Well this year, to make things simpler and also as a concrete way of being in union with all the people who have had to do without so much these days, we did things more simply.

Though we did pysanky (Ukrainian and Russian Easter egg decorating) during Lent, we did not do our North American-style Easter egg decorating, and our food throughout Easter week was less festive than usual.

We did, however, decorate beautifully, including buying Easter lilies and other flowers. Beauty is not a luxury; it is a need. And we had our usual festive Easter supper.

Though it had a bit of a serious undertone, Easter was joyous. After all, no matter what is happening, the deeper reality is that Christ is risen.

And over Eastertime, we did some spontaneous things to cheer each other up. The directors general sang Easter songs outside the windows of St. Mary’s.
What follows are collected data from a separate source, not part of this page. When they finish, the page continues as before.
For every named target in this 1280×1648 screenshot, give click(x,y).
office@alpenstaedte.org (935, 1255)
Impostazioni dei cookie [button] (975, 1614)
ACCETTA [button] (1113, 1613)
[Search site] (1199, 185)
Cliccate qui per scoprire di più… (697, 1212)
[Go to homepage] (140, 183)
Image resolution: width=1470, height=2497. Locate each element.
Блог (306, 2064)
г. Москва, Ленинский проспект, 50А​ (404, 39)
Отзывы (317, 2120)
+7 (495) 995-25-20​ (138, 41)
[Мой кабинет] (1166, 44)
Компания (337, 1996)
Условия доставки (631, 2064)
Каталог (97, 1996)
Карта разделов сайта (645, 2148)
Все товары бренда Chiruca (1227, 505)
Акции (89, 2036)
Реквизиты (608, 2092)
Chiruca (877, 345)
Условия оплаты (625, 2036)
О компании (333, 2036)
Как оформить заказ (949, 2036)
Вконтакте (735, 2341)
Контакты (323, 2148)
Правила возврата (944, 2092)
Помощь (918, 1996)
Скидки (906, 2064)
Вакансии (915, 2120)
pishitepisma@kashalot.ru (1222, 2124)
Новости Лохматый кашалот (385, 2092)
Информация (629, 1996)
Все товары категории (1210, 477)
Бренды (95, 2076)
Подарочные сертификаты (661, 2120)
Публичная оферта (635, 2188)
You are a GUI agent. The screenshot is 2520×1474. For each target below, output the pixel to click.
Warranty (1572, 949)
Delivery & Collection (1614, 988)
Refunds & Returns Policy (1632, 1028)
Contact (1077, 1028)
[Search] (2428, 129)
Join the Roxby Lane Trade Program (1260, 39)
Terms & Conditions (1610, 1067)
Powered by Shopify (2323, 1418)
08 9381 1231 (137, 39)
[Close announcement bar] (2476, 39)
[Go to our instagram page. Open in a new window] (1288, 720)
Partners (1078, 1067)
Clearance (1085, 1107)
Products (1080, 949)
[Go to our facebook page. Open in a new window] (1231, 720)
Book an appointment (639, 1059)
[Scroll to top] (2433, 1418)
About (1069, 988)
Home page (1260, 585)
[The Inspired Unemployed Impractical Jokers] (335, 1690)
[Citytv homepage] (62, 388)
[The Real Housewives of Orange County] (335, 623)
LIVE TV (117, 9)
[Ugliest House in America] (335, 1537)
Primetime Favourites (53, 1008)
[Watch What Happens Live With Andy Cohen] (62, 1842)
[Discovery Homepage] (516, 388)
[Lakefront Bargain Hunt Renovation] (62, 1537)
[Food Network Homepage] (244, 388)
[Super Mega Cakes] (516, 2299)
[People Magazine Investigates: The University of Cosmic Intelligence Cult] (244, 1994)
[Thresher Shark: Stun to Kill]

The “under 36s” (years of age, that is) of St. Mary’s put on a short Easter play—outside the glass entry doors to our “locked-down” assisted-living wing.

St. Mary’s recorded a message for the main house which included wishing us Happy Easter in 14 languages. The main house, for our part, made a video for them and our mission houses of scenes of life here during pandemic time.

And how has our new addition been faring in all this? The shell is finished and since residential construction is considered an essential service in Ontario, we have been able to continue with the rest: plumbing, electrical, etc.

In summary, I would say that we are doing well. No one has gotten the coronavirus, as I said before, and the house, though there is a subtle somber undertone, is peaceful.

Continuing our schedule as much as we can helps, as does our habit of obedience and our trust in our directors. They are doing a heroic job of leading us in a difficult time. And most of all, we are trusting that God has us all in his loving, all-powerful hands—whatever suffering we have to endure now or in the future.